Try it: The answer is to be an exact copy of the lines below running from the line with "Allow All (967, 375)" down to the line with "Add to wishlist [button] (1360, 831)", both ends included, and nothing more.

(Beginning of Records to use)

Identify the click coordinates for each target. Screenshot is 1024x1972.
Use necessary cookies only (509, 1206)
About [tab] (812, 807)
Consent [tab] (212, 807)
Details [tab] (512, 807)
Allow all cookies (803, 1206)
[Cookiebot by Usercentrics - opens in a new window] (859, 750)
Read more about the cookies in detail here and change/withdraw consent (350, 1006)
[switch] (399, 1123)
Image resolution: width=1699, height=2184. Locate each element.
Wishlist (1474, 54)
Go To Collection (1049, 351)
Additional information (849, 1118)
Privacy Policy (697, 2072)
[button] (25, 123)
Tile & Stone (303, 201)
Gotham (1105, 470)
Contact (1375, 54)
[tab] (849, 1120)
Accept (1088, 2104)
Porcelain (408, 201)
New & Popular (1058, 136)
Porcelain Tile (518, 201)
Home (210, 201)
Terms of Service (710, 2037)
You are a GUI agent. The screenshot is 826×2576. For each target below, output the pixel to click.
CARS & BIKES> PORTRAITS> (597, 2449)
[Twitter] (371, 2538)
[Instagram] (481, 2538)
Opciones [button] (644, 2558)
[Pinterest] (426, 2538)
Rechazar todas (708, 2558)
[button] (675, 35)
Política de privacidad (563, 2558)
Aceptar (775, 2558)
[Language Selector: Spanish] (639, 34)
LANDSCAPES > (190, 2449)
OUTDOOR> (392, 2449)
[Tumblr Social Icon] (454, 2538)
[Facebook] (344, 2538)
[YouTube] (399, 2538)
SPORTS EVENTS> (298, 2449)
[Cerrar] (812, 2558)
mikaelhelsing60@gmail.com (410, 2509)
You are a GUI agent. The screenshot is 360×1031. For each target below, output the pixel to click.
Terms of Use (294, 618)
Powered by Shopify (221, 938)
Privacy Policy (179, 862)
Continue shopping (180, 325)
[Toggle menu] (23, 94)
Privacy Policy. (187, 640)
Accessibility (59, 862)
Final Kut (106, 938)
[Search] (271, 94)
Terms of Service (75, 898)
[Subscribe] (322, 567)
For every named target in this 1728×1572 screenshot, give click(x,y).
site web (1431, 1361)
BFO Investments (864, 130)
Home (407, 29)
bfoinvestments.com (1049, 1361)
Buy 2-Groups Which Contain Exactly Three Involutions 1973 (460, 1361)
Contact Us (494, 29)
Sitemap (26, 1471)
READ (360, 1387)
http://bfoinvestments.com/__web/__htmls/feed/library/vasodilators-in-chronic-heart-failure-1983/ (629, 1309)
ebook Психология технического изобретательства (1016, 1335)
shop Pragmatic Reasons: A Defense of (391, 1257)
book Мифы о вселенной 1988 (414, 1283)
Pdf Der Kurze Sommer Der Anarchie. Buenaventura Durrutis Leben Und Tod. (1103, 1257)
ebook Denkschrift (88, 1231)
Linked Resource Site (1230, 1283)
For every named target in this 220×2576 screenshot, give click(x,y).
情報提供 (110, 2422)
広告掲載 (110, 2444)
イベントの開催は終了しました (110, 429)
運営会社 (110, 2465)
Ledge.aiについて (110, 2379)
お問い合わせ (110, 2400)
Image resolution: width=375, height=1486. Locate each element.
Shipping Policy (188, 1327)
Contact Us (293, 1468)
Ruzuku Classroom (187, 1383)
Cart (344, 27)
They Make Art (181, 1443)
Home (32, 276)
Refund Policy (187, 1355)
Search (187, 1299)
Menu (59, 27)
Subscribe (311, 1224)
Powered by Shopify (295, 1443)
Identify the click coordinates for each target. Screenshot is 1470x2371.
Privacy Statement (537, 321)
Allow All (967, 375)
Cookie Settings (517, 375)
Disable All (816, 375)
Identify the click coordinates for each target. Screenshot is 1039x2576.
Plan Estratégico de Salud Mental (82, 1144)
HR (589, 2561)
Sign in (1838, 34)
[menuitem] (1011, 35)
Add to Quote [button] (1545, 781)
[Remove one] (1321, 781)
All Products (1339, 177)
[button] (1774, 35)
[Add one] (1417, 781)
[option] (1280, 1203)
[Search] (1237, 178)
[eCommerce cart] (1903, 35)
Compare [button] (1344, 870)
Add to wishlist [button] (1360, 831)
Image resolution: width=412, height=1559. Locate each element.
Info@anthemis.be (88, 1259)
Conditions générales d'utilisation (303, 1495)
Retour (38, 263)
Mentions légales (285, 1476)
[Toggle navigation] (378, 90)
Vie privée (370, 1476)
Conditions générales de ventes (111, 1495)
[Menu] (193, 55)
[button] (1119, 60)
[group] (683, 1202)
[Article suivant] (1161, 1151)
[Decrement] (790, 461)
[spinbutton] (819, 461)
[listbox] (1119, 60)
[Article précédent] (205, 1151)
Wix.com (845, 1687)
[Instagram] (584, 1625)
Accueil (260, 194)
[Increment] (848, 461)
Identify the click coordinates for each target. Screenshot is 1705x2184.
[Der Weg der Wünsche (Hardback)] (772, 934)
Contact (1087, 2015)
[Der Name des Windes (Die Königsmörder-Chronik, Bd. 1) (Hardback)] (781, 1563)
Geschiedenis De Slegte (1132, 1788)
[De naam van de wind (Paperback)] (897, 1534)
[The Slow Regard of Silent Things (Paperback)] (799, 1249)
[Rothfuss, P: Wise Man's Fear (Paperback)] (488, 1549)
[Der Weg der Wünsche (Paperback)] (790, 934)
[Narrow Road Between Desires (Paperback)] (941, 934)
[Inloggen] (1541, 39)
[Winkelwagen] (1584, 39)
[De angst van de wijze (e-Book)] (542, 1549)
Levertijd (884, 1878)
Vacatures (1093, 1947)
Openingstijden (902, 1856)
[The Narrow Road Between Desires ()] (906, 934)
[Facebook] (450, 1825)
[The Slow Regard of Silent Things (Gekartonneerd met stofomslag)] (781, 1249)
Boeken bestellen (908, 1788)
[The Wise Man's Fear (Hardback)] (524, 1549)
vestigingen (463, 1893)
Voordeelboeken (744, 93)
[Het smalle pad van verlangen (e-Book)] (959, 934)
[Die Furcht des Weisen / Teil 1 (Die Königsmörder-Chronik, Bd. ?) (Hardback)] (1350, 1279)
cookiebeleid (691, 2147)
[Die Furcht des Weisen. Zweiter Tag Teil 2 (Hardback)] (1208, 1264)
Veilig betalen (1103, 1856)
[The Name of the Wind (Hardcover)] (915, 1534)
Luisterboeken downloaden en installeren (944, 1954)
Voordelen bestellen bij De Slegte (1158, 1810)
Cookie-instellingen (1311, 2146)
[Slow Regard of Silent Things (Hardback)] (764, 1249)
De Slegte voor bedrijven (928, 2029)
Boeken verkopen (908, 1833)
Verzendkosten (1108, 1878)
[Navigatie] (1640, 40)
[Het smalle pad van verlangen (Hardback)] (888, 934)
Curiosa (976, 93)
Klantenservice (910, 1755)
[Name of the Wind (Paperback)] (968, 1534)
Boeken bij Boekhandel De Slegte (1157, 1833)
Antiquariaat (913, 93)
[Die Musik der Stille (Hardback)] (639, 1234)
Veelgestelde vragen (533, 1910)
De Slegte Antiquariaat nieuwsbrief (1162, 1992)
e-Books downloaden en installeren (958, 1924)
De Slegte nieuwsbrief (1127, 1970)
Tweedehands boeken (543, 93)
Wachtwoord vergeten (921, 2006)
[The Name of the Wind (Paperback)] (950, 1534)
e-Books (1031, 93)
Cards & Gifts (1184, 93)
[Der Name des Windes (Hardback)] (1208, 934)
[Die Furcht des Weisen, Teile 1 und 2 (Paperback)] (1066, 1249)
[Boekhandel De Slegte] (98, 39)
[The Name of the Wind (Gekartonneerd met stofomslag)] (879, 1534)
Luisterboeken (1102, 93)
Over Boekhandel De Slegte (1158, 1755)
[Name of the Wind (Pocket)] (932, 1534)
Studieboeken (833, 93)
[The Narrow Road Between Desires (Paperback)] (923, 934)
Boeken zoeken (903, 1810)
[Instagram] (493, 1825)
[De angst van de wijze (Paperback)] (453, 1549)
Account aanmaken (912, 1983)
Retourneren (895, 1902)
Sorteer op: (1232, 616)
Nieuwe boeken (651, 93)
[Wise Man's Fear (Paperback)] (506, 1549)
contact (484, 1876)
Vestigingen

(End of Records to use)

Result for this exercise:
Allow All (967, 375)
Cookie Settings (517, 375)
Disable All (816, 375)
Identify the click coordinates for each target. Screenshot is 1039x2576.
Plan Estratégico de Salud Mental (82, 1144)
HR (589, 2561)
Sign in (1838, 34)
[menuitem] (1011, 35)
Add to Quote [button] (1545, 781)
[Remove one] (1321, 781)
All Products (1339, 177)
[button] (1774, 35)
[Add one] (1417, 781)
[option] (1280, 1203)
[Search] (1237, 178)
[eCommerce cart] (1903, 35)
Compare [button] (1344, 870)
Add to wishlist [button] (1360, 831)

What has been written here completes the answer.